### DIRECTIONS
Only the number is needed: how many lines of the records include "computer"?

^^^^^^^^

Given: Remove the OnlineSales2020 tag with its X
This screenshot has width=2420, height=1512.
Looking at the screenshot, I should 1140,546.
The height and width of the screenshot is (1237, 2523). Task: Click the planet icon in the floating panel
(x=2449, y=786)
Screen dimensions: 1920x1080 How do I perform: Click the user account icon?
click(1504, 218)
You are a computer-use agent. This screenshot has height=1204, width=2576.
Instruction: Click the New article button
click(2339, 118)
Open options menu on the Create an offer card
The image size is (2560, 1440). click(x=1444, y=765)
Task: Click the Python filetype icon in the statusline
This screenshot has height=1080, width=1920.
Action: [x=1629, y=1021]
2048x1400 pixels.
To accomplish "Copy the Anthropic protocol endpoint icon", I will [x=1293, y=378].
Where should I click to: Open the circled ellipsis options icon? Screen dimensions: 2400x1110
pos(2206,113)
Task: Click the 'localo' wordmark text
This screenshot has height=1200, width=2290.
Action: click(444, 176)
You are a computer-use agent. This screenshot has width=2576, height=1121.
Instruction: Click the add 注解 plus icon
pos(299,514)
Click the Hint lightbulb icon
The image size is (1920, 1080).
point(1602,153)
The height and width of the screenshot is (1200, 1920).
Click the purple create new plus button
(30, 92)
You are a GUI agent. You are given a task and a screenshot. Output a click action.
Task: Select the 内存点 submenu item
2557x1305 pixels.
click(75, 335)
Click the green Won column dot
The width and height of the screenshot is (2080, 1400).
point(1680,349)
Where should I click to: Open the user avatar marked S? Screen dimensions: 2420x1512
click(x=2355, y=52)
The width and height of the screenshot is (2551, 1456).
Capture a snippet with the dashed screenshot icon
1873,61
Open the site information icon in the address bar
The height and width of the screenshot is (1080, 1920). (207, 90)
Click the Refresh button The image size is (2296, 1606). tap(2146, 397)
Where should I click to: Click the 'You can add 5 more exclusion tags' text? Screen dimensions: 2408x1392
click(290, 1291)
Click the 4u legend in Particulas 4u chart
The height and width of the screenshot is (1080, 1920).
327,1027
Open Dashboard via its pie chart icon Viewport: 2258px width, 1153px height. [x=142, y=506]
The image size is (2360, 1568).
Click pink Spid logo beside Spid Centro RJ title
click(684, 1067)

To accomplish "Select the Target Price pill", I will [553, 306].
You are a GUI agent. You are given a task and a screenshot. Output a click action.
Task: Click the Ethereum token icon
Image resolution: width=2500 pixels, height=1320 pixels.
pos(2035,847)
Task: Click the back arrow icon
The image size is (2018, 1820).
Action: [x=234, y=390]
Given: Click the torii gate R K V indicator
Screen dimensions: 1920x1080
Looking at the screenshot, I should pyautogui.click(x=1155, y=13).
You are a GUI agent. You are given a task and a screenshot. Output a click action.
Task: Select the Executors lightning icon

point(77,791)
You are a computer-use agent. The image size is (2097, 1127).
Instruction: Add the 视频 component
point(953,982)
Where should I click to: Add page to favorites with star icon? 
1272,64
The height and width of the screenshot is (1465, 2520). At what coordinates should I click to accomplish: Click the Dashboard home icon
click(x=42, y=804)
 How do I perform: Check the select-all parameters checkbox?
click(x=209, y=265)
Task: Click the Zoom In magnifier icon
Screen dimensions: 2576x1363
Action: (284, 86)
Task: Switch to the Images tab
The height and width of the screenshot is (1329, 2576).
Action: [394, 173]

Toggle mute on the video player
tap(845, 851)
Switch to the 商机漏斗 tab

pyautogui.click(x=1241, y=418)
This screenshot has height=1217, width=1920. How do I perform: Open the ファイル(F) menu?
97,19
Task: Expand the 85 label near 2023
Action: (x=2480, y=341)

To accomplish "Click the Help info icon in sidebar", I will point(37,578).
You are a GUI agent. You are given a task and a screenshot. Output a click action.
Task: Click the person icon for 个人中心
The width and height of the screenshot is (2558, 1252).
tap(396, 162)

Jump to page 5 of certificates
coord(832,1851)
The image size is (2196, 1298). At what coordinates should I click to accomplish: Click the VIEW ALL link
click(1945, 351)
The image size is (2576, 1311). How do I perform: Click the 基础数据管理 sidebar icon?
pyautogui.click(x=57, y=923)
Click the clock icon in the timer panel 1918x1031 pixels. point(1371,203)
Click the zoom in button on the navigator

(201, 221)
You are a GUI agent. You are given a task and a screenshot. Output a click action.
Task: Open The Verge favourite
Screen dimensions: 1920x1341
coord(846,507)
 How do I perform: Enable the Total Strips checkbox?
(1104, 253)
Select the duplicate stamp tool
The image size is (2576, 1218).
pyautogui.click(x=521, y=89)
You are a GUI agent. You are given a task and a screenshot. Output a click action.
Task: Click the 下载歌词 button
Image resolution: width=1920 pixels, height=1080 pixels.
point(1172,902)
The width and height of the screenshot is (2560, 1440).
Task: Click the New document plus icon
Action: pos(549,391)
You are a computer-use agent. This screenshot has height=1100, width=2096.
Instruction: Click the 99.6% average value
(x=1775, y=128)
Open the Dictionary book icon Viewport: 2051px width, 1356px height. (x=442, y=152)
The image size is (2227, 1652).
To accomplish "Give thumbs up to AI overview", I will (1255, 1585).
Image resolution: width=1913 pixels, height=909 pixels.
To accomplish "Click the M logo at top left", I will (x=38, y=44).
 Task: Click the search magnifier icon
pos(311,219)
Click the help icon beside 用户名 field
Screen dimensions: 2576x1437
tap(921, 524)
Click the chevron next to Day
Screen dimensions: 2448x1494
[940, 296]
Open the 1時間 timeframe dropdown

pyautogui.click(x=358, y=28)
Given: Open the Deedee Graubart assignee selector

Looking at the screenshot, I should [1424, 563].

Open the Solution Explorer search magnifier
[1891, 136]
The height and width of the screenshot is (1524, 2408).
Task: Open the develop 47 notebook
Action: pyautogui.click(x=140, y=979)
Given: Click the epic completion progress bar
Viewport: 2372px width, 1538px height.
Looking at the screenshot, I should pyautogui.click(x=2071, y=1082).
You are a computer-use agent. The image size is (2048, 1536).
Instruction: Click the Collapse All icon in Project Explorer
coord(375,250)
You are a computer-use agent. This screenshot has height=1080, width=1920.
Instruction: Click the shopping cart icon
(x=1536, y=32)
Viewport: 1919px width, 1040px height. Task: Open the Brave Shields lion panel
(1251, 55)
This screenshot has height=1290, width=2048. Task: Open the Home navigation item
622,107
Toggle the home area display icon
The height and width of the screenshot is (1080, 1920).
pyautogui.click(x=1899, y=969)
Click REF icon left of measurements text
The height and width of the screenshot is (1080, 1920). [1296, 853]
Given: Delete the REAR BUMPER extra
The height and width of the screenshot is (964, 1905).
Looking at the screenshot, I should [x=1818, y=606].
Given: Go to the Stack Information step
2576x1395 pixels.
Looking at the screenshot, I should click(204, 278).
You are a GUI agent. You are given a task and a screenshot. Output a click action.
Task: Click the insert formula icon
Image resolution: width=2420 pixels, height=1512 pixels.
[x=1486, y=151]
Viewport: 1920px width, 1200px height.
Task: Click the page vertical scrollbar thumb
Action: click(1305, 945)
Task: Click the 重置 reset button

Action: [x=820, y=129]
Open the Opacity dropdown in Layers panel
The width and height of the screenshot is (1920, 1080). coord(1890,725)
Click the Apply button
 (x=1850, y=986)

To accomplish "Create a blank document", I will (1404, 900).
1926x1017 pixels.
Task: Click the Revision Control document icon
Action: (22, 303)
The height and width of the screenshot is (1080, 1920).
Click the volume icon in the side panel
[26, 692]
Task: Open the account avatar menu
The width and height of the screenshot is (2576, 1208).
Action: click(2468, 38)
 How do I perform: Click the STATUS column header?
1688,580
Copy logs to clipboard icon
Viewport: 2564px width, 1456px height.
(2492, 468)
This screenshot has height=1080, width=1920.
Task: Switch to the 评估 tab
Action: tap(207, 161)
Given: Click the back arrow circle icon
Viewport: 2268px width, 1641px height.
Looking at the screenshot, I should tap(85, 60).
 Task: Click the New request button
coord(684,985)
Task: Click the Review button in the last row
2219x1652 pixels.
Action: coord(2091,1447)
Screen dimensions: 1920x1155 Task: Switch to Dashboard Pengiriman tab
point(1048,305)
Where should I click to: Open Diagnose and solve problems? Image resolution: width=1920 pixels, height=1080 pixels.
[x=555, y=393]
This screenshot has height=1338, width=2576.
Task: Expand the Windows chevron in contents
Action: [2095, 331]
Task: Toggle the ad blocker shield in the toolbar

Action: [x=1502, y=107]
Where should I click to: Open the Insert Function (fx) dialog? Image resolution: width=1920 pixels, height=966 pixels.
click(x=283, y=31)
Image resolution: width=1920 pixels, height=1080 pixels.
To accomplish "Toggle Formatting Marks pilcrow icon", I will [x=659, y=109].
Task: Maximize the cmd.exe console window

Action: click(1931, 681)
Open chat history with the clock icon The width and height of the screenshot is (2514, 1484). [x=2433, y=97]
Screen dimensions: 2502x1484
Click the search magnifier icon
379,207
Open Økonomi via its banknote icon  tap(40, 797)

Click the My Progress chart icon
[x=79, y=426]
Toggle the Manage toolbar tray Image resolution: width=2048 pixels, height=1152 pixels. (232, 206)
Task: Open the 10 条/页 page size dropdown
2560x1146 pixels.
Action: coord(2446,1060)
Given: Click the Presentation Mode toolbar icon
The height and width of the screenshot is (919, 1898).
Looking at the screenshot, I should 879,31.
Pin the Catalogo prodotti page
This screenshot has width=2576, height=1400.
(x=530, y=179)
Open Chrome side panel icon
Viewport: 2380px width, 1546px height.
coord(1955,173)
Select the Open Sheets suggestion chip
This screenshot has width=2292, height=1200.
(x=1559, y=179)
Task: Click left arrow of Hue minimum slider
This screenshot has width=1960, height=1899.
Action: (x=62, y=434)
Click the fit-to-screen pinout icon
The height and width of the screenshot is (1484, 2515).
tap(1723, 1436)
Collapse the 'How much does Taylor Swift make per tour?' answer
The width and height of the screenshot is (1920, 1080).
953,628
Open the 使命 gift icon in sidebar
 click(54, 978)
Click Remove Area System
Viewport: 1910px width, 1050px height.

^^^^^^^^

### SOLVED EXERCISE
6